M. Greenwood : Oui, je crois que c’est tout à fait juste, mais on ne peut arriver à cette conclusion en se fiant aux taux d’intérêt. Voici comment on saura que la situation se rétablira : dès que la Banque du Canada fixera à nouveau le taux de croissance de la masse monétaire à un niveau approprié — soit aux alentours de 6 % —, elle pourra cesser de miser sur le resserrement. En maintenant la croissance de la masse monétaire à ce niveau, il sera raisonnable de croire que, en moins d’un an ou deux, l’inflation renouera avec la cible de 2 %.

Il faut miser sur cette approche et ne pas trop s’en faire avec le niveau des taux d’intérêt parce que, comme je l’ai dit plus tôt, il n’existe aucun lien évident entre des taux d’intérêt précis et le taux d’inflation ou le taux de croissance de l’économie. Les taux d’intérêt représentent un symptôme et non pas une cause.

Le sénateur Gignac : Je vous remercie de la précision.

La présidente : Je vous remercie. Avant de conclure la réunion, je ne peux m’empêcher de vous poser une question, puisque je connais votre expertise à l’égard de la Banque d’Angleterre et de tous les soubresauts politiques qui surviennent au Royaume-Uni. Comment évalueriez-vous la situation au Royaume-Uni?

M. Greenwood : En bien, on remet la politique budgétaire sur les rails par des moyens très conventionnels, ce qui est approprié. Je crois que c’est la politique monétaire qui pose problème. À l’instar de la Réserve fédérale, la Banque d’Angleterre a adopté une politique de resserrement quantitatif très intense. Au cours de la période actuelle de 12 mois, la Banque d’Angleterre prévoit de réduire le bilan financier de 80 milliards de livres.

Il faut savoir que, si les banques n’octroient pas de prêts pour contrebalancer la mesure — en d’autres mots, si la croissance des prêts bancaires est inférieure à 80 milliards de livres —, la croissance de la masse monétaire au Royaume-Uni pourrait s’effondrer comme on l’a vu aux États-Unis.

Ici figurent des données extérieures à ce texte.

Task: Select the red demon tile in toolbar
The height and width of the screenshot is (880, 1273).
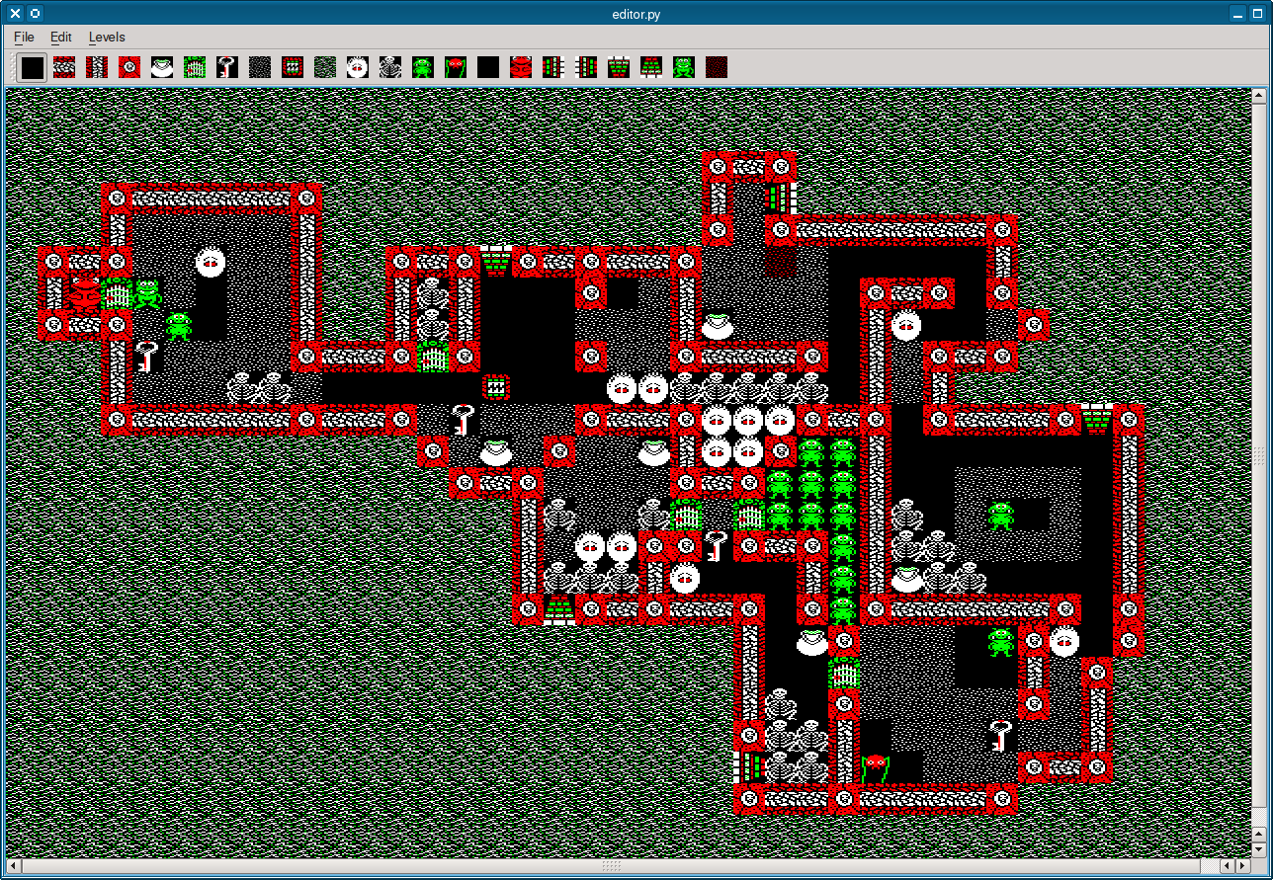Action: pos(521,67)
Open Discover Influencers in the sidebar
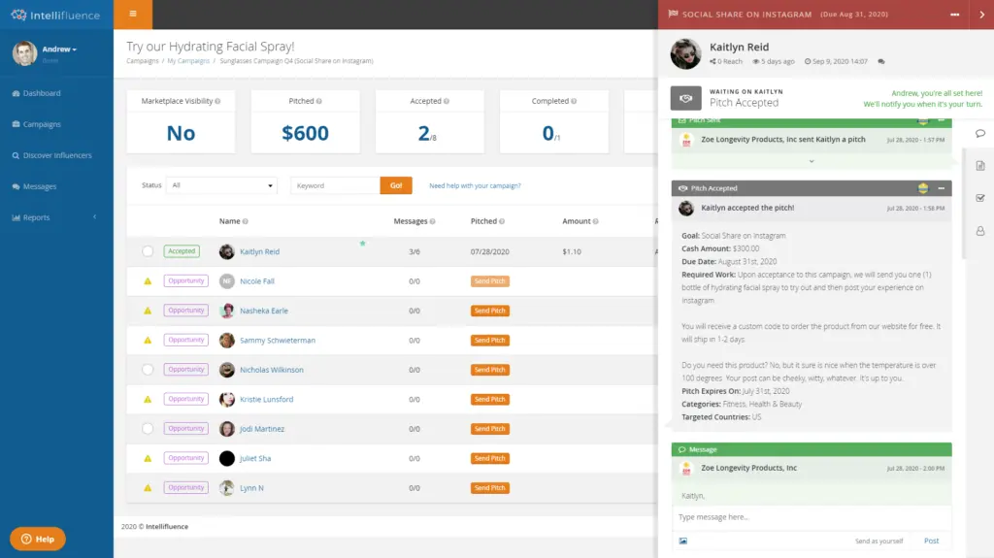This screenshot has height=558, width=994. [x=57, y=155]
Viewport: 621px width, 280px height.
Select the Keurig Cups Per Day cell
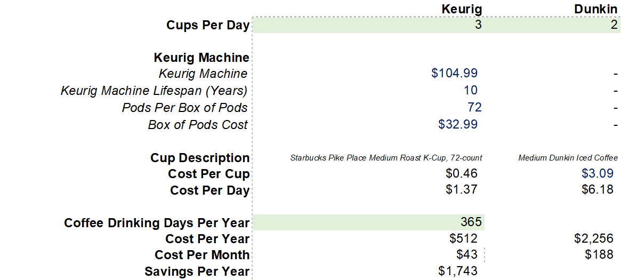368,25
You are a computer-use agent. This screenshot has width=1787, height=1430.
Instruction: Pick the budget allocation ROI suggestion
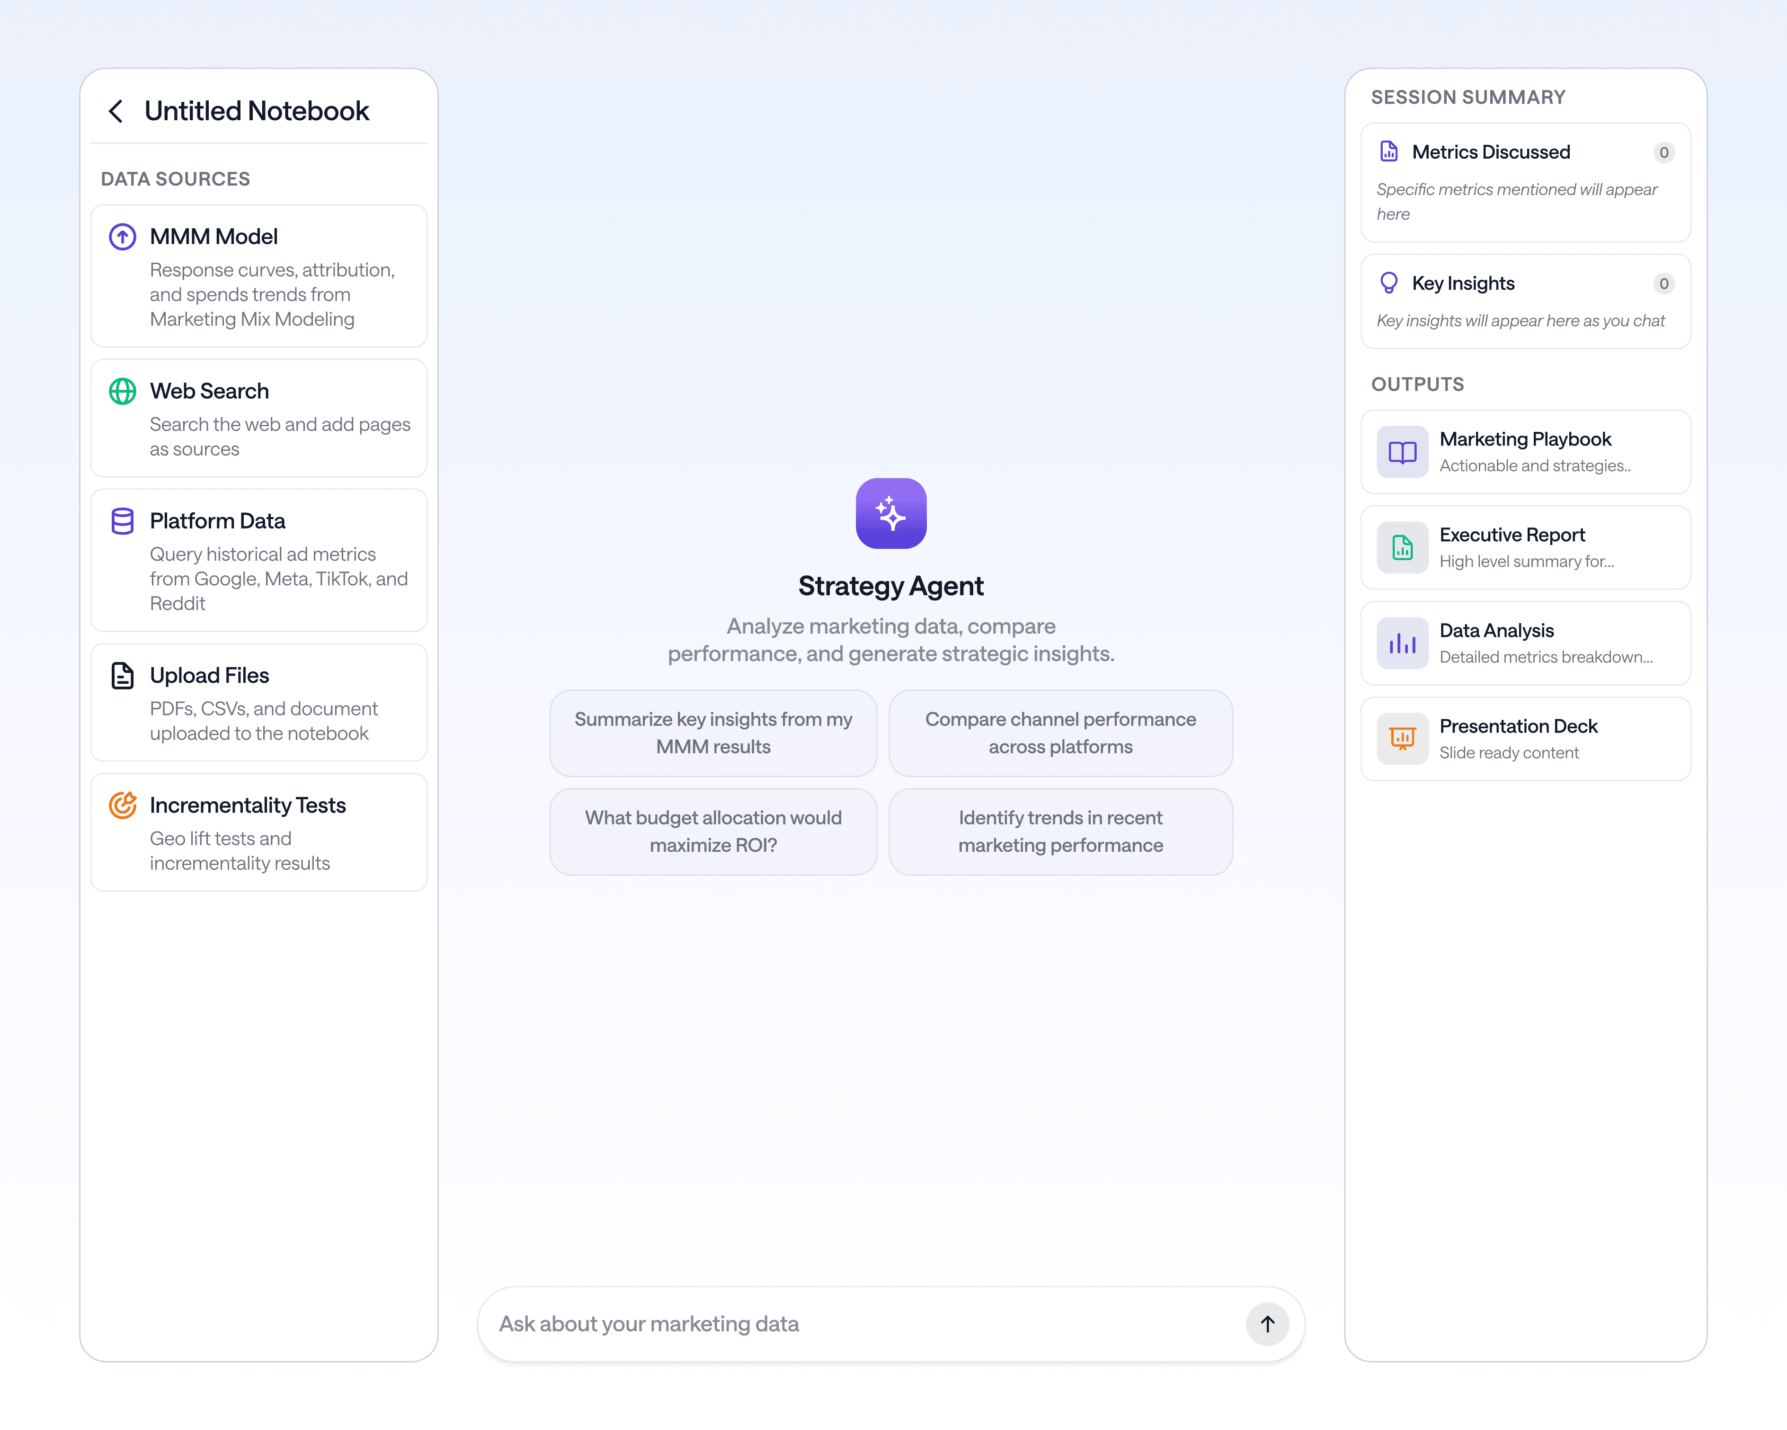pyautogui.click(x=713, y=831)
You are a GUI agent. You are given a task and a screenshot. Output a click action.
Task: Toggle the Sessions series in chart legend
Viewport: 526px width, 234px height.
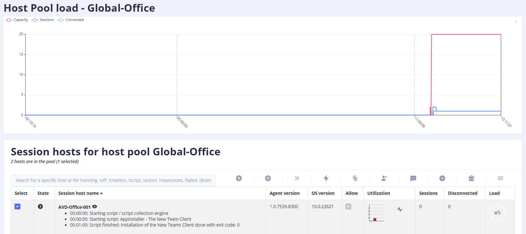[x=43, y=20]
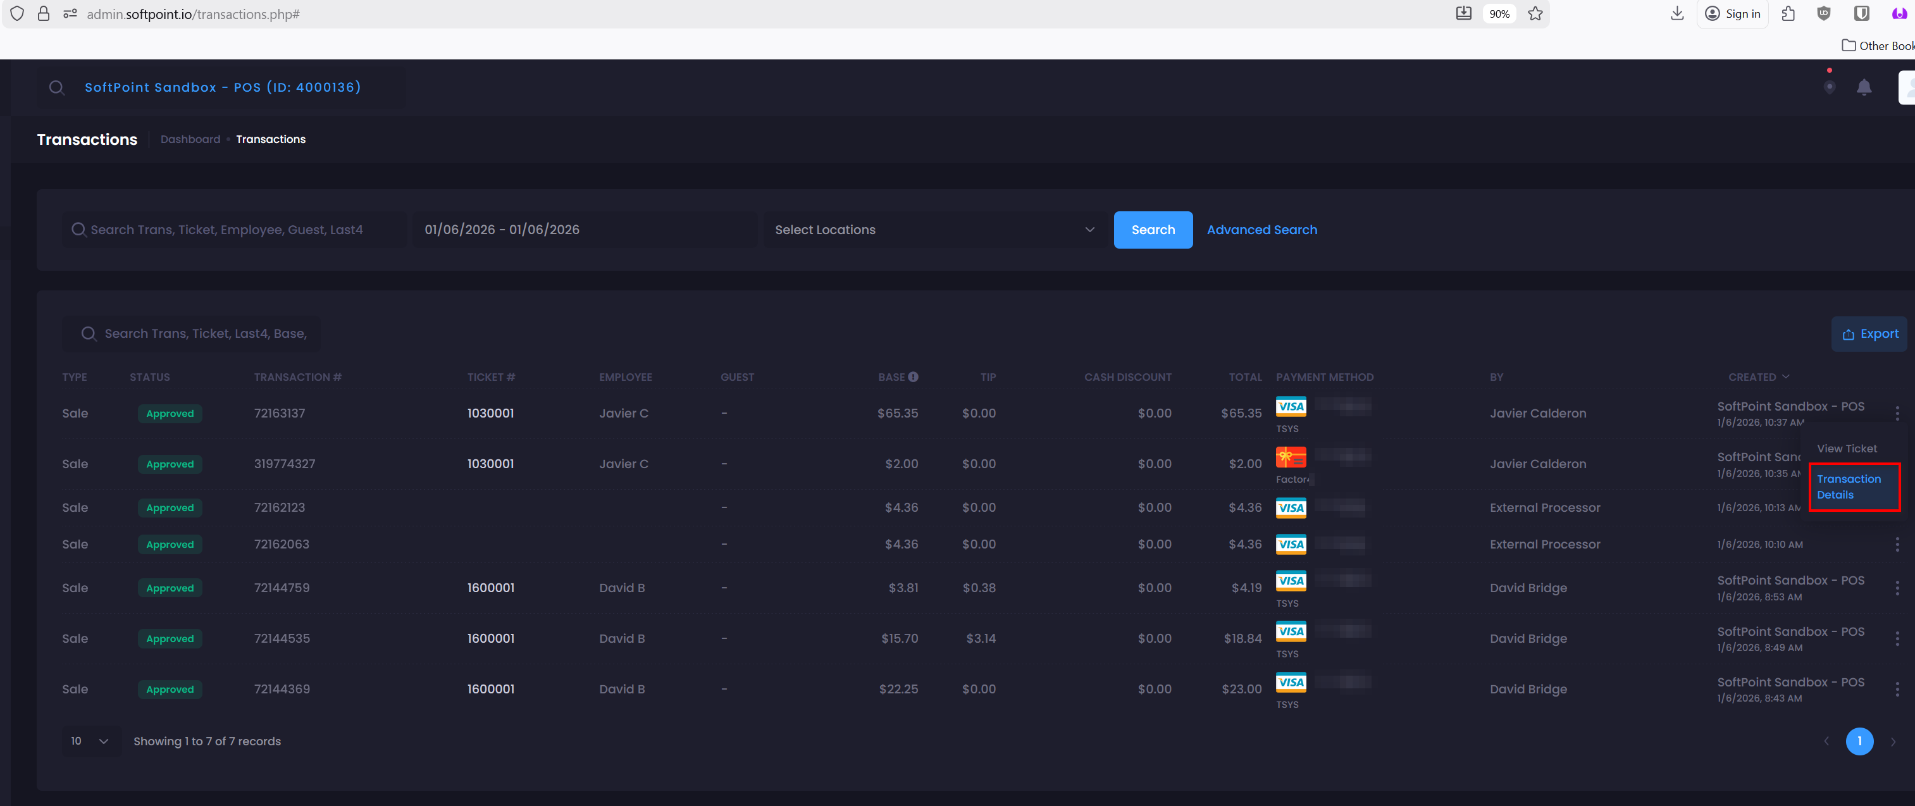The width and height of the screenshot is (1915, 806).
Task: Click the notification bell icon
Action: tap(1864, 88)
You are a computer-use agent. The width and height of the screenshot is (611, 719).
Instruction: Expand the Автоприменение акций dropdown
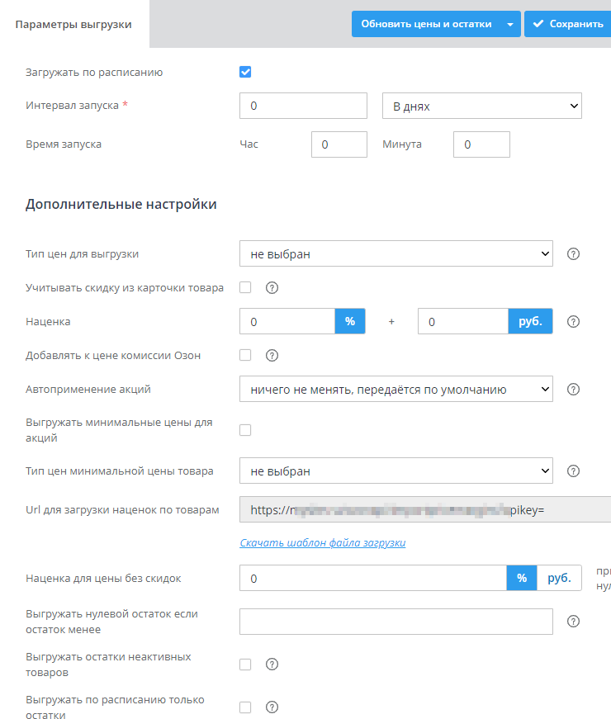[396, 390]
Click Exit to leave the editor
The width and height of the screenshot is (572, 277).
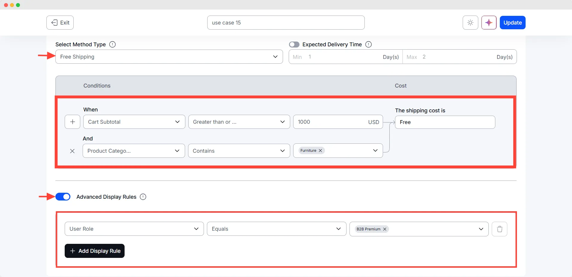[60, 22]
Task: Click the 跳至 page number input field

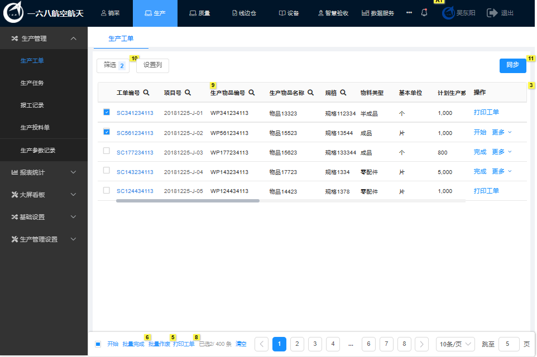Action: point(509,344)
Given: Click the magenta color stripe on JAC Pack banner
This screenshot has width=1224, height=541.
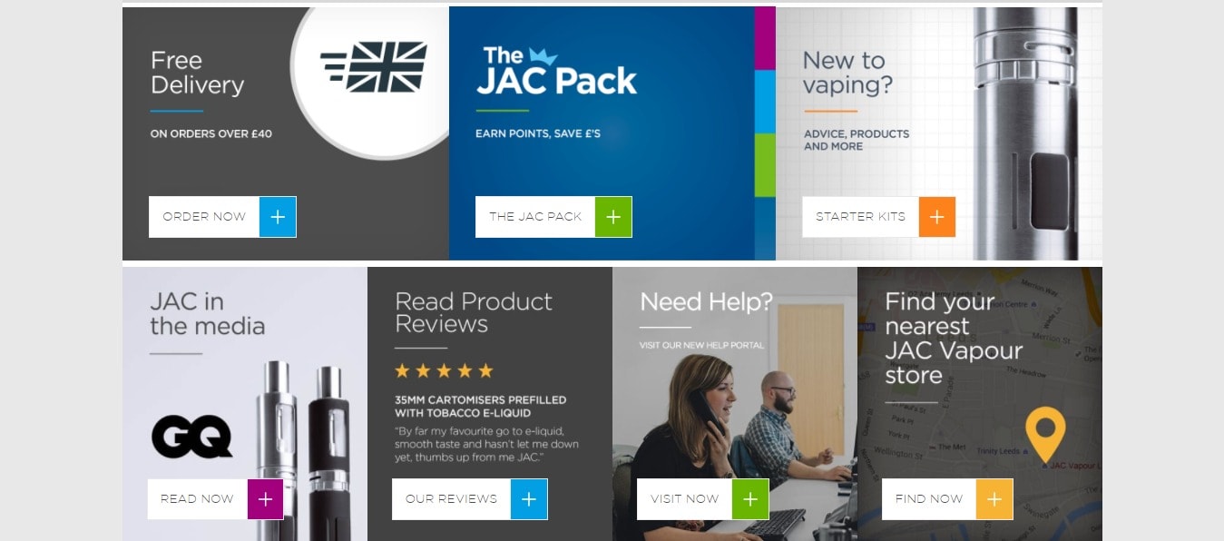Looking at the screenshot, I should coord(765,38).
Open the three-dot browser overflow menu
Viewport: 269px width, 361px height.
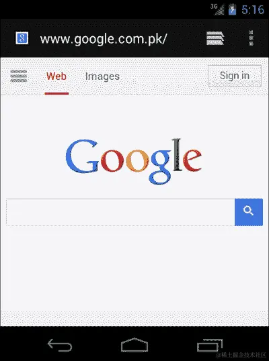tap(252, 38)

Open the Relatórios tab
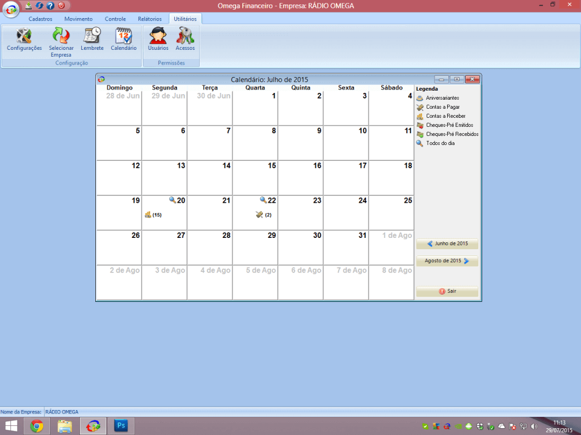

Ce scénario est très peu souhaitable.

Je répondrais brièvement que la politique budgétaire a généralement été remise sur les rails, bien qu’il faudra compter quelques années avant de réaliser les objectifs qu’a fixés le gouvernement. En outre, j’ai encore beaucoup de doutes dans mon esprit quant aux décisions entourant la politique monétaire.

La présidente : Je vous remercie de m’avoir permis de vous poser cette question. Merci, monsieur Greenwood. Il se peut que nous fassions à nouveau appel à vous parce que nous nous pencherons entre autres sur le mandat de la Banque du Canada et sur la façon d’évaluer les éléments s’y rattachant. Votre aide serait des plus utiles dans ce dossier. Pour l’instant, je vous remercie de vos réflexions et vos commentaires d’aujourd’hui. Fort intéressant.

M. Greenwood : Merci beaucoup.

La présidente : Monsieur Ambler, si vous nous entendez toujours, j’aimerais vous présenter nos excuses. Nous n’avons pas été en mesure de régler les pépins techniques qui ont empêché la traduction de vos propos. Nous allons communiquer avec vous séparément et après la réunion; nous pourrons peut-être convenir d’un autre moment pour vous réinviter. Nous vous remercions néanmoins de votre participation aujourd’hui.

M. Ambler : Ce n’est pas grave. C’est avec plaisir que je reviendrai à n’importe quel moment.

La présidente : Merveilleux. Vous voilà. Vous pouvez nous entendre. Merci beaucoup.

Sur ce, le comité s’apprête à lever la séance. Nous nous reverrons jeudi de la semaine prochaine. Merci.